AGORAPHOBIC

🔵 By Steven L. Neugent. Photo by lauragrafie.

Keep me closed up until I die
Then burn me up and sprinkle me wide.

Who am I? With walls closed in
Safe in my cocoon closed up within.

I’ve lived in a world, in which I can’t partake
I’m living a life, but I feel such a fake.

But who am I really, that I never knew,
I’m 16 years old, and I’m still so confused.

I can be in a crowd, but still feel alone
I only feel safe, in a small room at home.

Where ever I go, I feel all their eyes
When someone touches me I break out in hives

Even at my age, I still feel lost in the woods.
Ignored by my parents, never a helpful word understood.

I always feel there’s something I’ve missed.
That my life has been nothing but wandering in the mist.

So what was the purpose, what was the goal?
I’ve wandered in circles no hep from the fold.

Everywhere I’ve been people wanted what I had
I’ve been tricked, conned, and cheated.
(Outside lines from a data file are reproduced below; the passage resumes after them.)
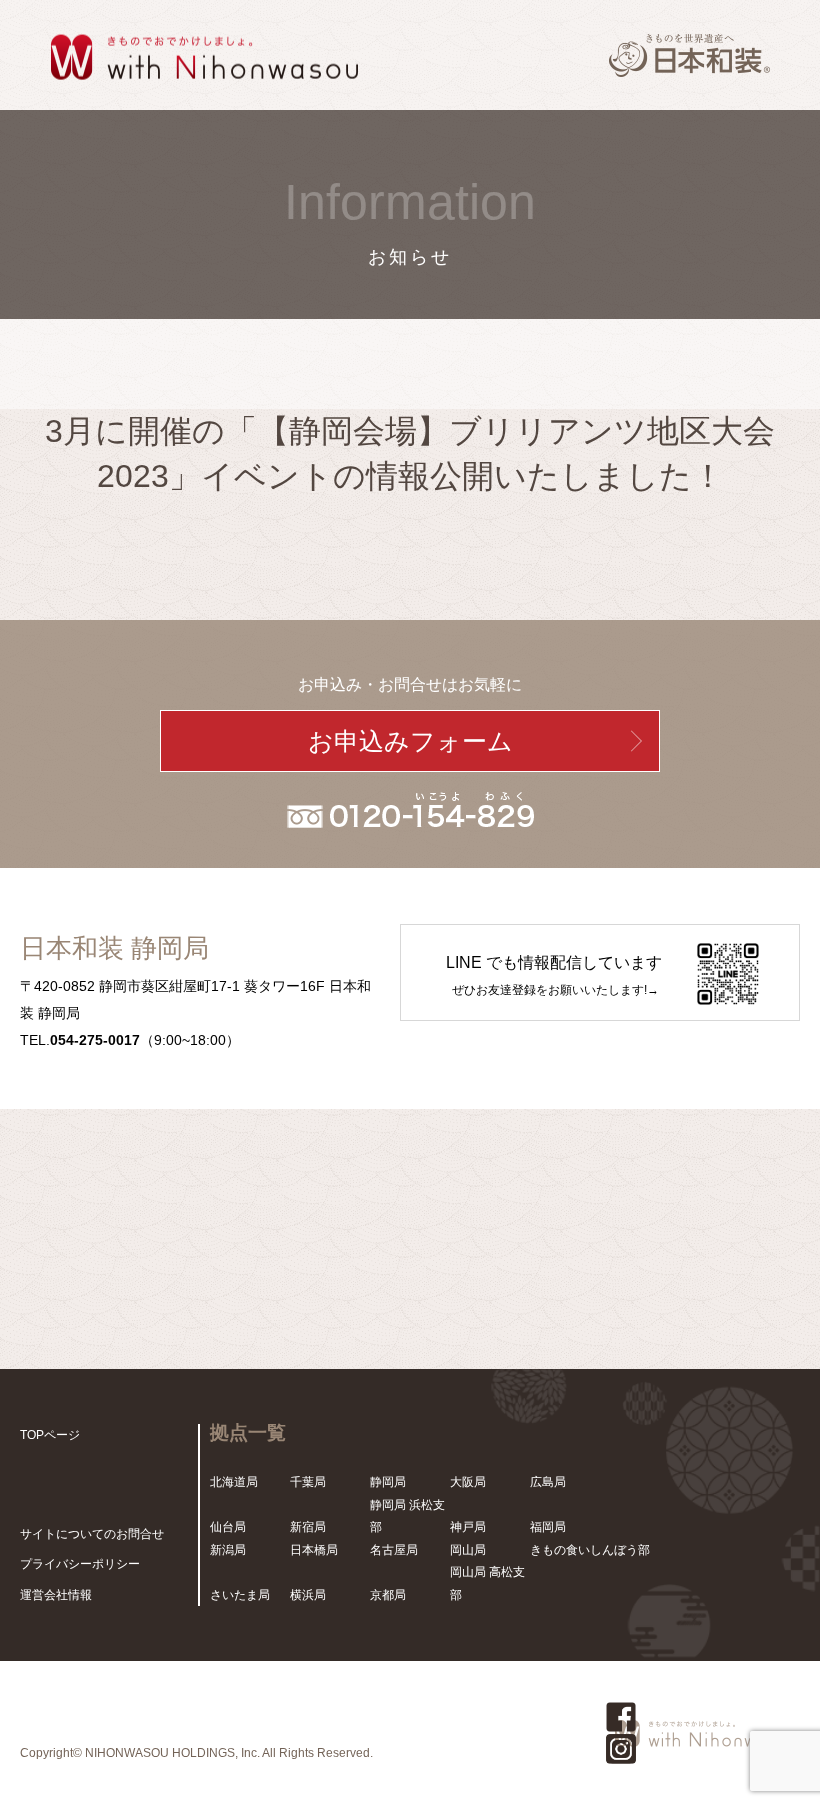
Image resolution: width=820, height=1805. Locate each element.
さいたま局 (240, 1595)
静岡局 (388, 1482)
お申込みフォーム (410, 741)
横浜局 (308, 1595)
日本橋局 (314, 1550)
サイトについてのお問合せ (92, 1534)
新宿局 (308, 1527)
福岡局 (548, 1527)
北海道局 (234, 1482)
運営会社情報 (56, 1595)
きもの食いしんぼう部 (590, 1550)
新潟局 (228, 1550)
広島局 (548, 1482)
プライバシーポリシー (80, 1564)
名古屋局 (394, 1550)
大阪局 (468, 1482)
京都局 (388, 1595)
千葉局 (308, 1482)
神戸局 (468, 1527)
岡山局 (468, 1550)
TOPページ (50, 1435)
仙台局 (228, 1527)
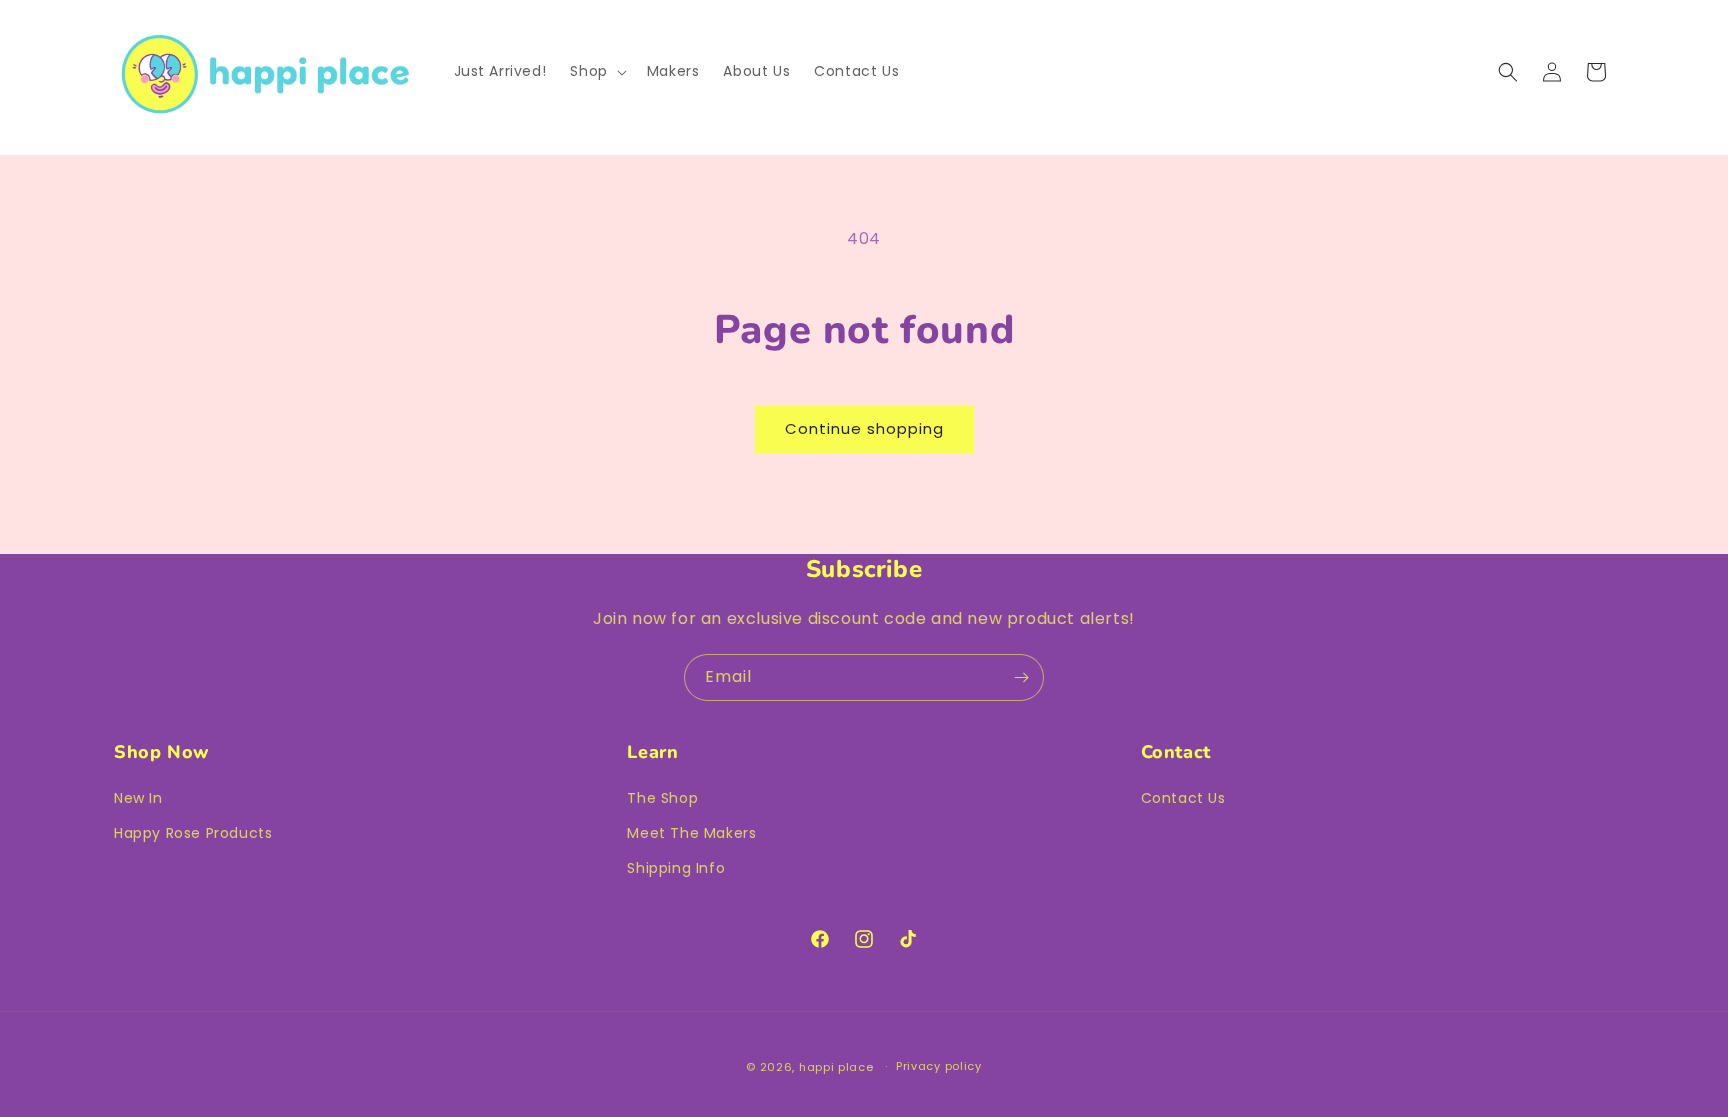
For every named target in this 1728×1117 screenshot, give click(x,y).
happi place (836, 1067)
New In (138, 798)
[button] (596, 71)
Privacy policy (939, 1066)
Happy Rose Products (193, 833)
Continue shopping (864, 428)
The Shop (662, 798)
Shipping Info (676, 868)
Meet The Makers (691, 833)
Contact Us (1183, 798)
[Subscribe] (1021, 677)
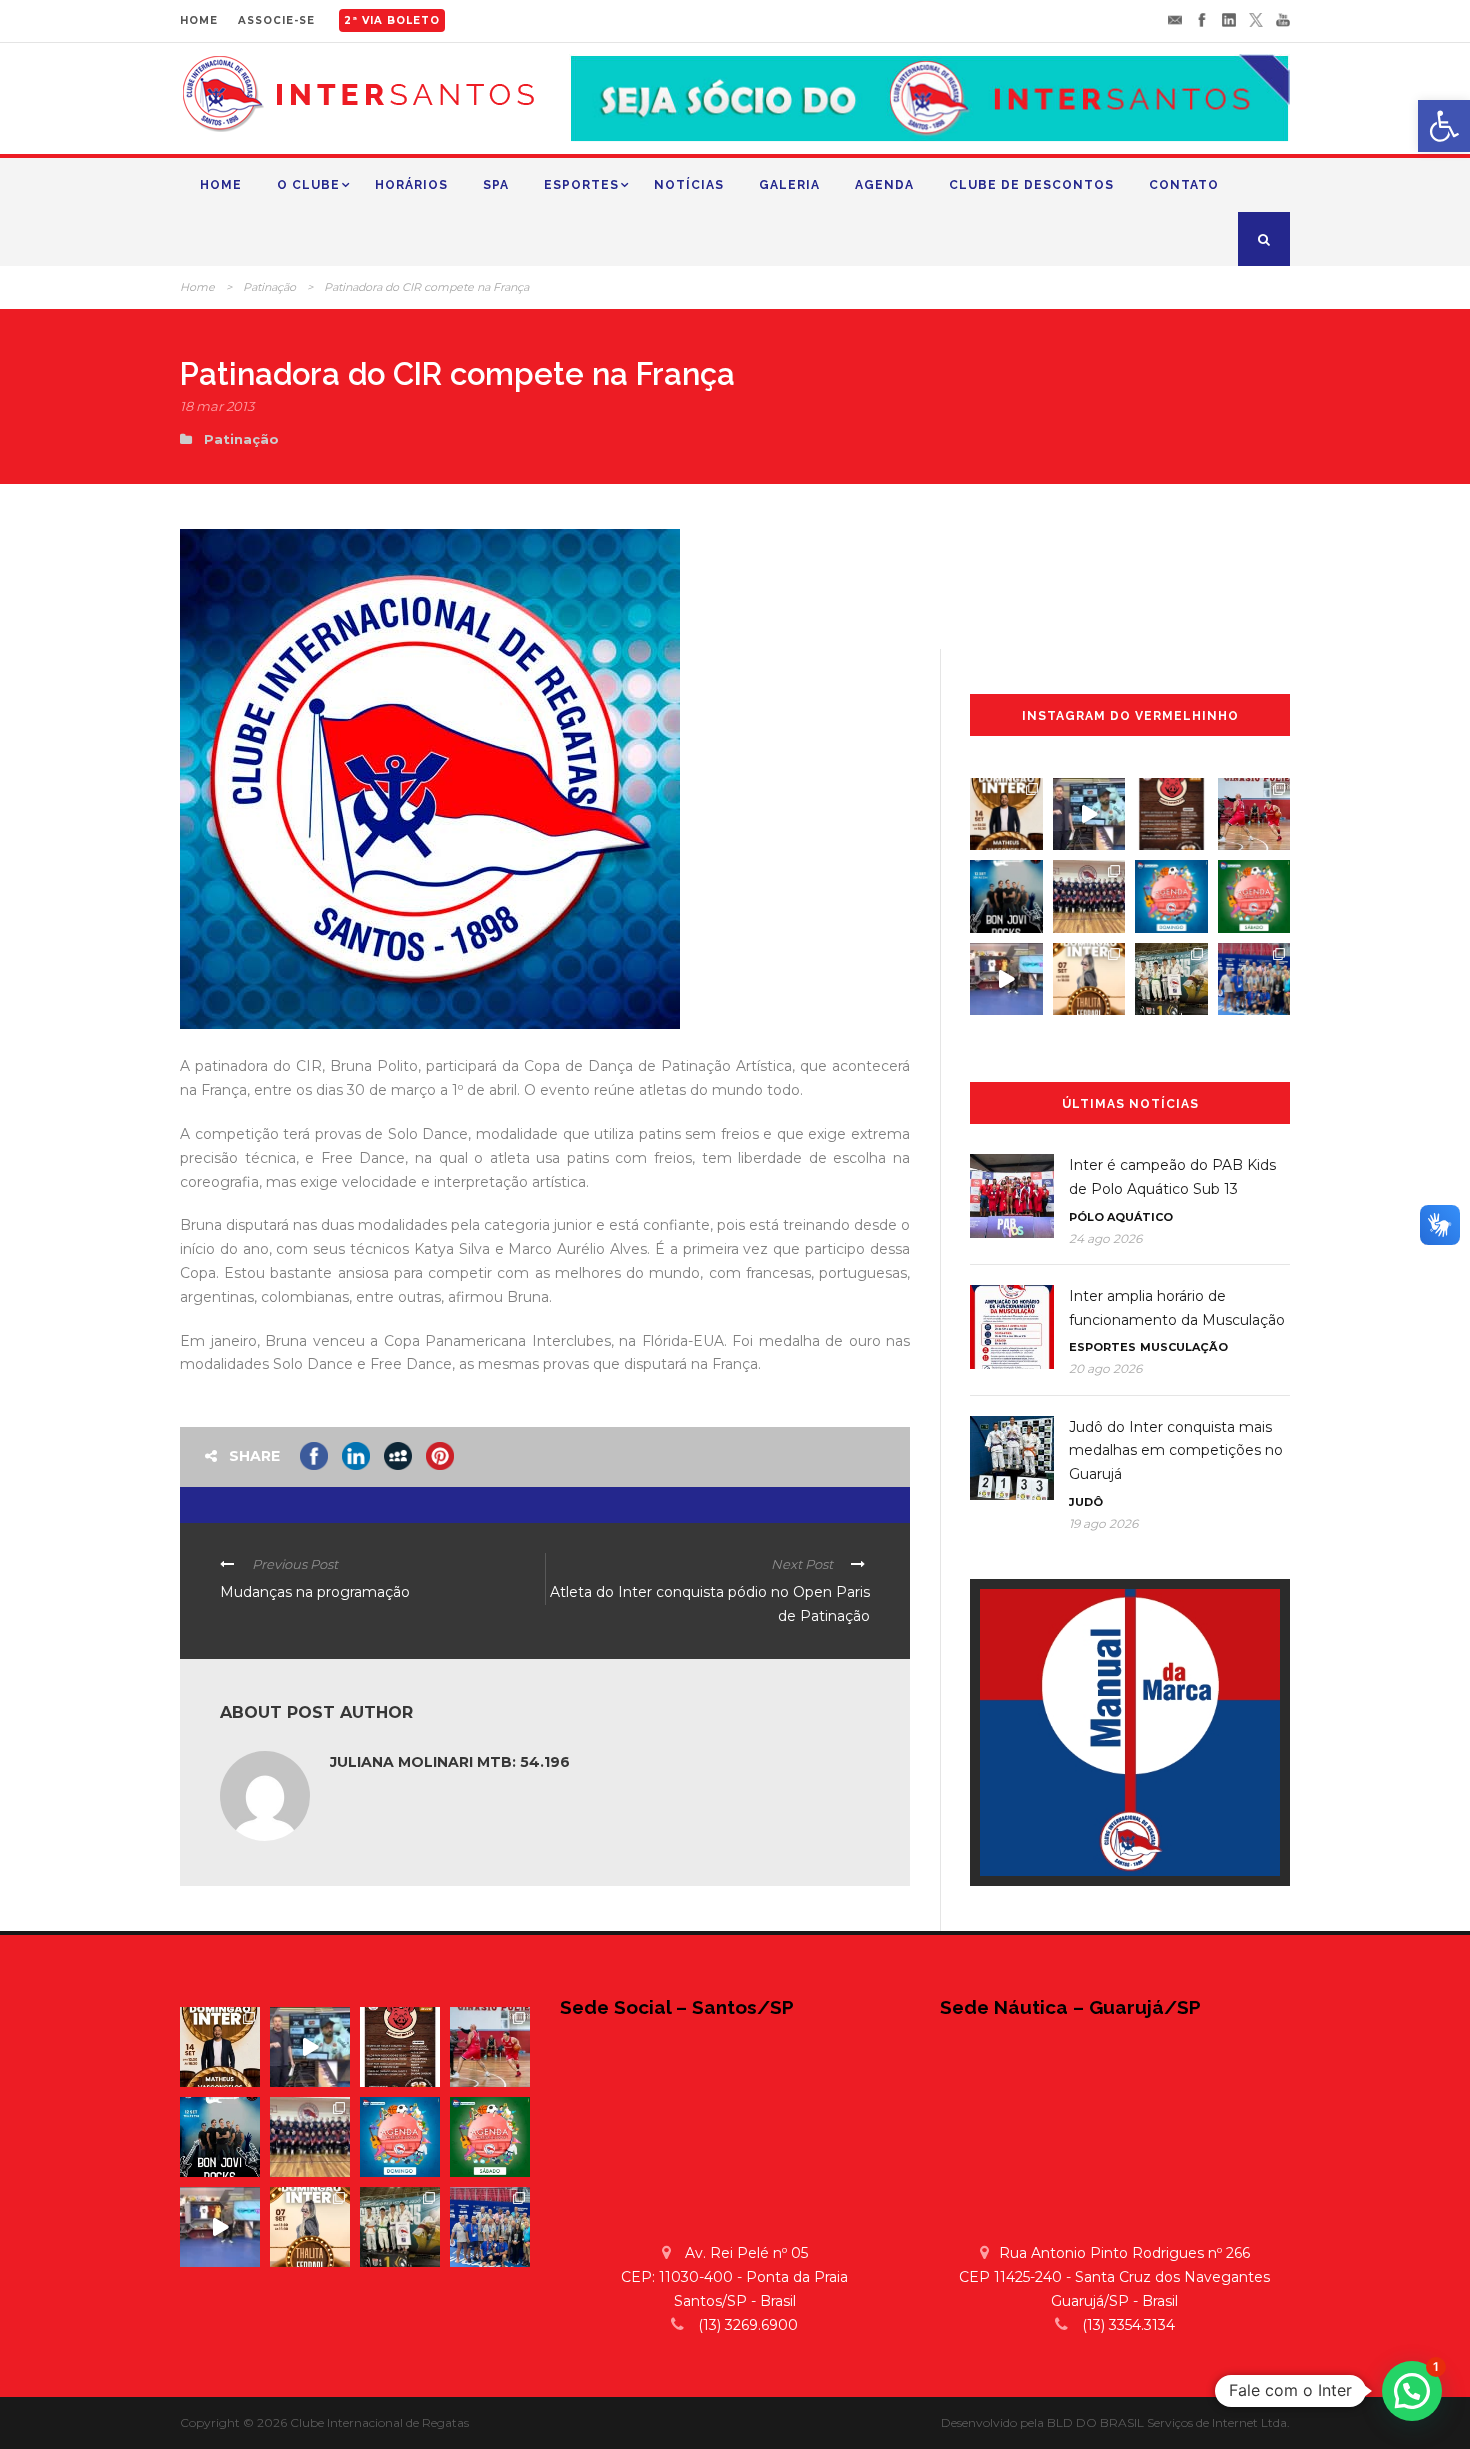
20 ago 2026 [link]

It’s a life that’s sad.

Even in death, I will be robbed of my name
As in time my tombstone, will fade away just the same.

As I fade into eternity, pass from this world of hate.
Defiant of fang, claw, and struggle is my fate.

Please take my ashes and sprinkle them over the hand
So that I can contribute something to the next man.

To bury deep underground is a waste.
My ashes could give the next crop a taste.

For who am I, but a combine of elements
That is fated to return to the environment.

So burn me up and sprinkle me wide
So that I may rest in peace with pride.